Ecole de Bagan, photo Marchés d’Asie.

La répartition du budget montre que l’éducation n’a jamais été la priorité du gouvernement. 2,2 % en 1961, la part du budget de l’État consacrée à l’éducation était de 1 % en 1995 et 4 % en 2003, le taux le plus faible d’Asie. À partir de 1990, les dépenses pour l’éducation se limitèrent à la constructions d’universités très éloignées des villes pour cerner facilement toute éventuelle contestation.

En 1995, le pays comptait 2 pour 3 villages en moyenne, mais 1 pour 25 villages dans certaines zones frontalières. 85 % des enfants étaient bien enregistrés à l’école, gratuite ; mais le certificat de naissance devint obligatoire pour l’inscription, ce qui exclut des enfants, d’autant que les parents durent payer des frais secondaires (uniformes, cahiers et crayons) auparavant pris en charge.

La qualité de l’enseignement était médiocre, les enseignants ne devaient prendre aucune initiative, sanctionnées par une mutation. Les livres étaient strictement censurés photocopiés et vendus sur le trottoir.

Alors que les enseignants démissionnaient en nombre, le nombre des étudiants augmenta poussant à organiser en 1992 l’université à distance. En 2000, selon les statistiques du gouvernement, les professeurs d’université étaient 16 231 et touchaient en fin de carrière au plus haut poste 120 000 Kyats (120 € au taux de 2011), salaire qui passa en 2006  à 160 000 Kyats (160 €), et 100 000 Kyats (100 €) pour un assistant.

Si une éducation de qualité, accessible à tous, est composante de la justice sociale, ce n’est pas encore le cas en Birmanie.
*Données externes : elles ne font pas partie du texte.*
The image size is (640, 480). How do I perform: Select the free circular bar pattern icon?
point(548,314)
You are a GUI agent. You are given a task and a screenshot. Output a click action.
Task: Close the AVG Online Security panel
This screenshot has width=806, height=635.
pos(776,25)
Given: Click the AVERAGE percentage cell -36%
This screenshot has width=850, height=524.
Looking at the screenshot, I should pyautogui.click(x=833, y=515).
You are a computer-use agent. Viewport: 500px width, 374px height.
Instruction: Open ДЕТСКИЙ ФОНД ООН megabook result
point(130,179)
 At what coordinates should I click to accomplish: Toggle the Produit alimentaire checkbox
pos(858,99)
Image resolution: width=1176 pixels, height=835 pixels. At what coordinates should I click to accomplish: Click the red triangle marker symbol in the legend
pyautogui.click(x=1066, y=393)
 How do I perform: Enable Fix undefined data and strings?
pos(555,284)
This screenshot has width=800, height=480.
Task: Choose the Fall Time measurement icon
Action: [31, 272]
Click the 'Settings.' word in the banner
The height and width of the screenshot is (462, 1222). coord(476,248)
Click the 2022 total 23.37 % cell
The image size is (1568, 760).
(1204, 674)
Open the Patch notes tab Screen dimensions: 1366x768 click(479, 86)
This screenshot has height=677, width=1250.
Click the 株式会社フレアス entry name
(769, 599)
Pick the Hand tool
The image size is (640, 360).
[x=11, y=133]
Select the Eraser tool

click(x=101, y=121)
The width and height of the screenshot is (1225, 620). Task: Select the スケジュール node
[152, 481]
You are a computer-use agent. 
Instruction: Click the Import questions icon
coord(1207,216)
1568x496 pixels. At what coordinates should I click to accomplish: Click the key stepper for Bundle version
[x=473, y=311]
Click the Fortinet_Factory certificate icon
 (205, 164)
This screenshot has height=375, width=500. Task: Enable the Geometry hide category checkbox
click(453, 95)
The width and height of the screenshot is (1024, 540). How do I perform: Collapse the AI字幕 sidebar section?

Les Tuishen, cours de l’après-midi, payant, au cours desquels est dispensé l’essentiel de l’enseignement, sont toujours en vigueur. Ils coûtent par exemple 1 900 Ks par mois à Mynkaba, soit près de 2 $ dont une partie va à l’enseignant et une partie au gouvernement !

L’éducation n’est pas une priorité du gouvernement. Le programme ultra nationaliste mis en place en 1962 est toujours là. Si, aujourd’hui,  les dépenses d’éducation sont passées de 2 à 5 % du PIB, soit de  US$ 340 à US$ 1 milliard mais elles sont surtout consacrées aux constructions.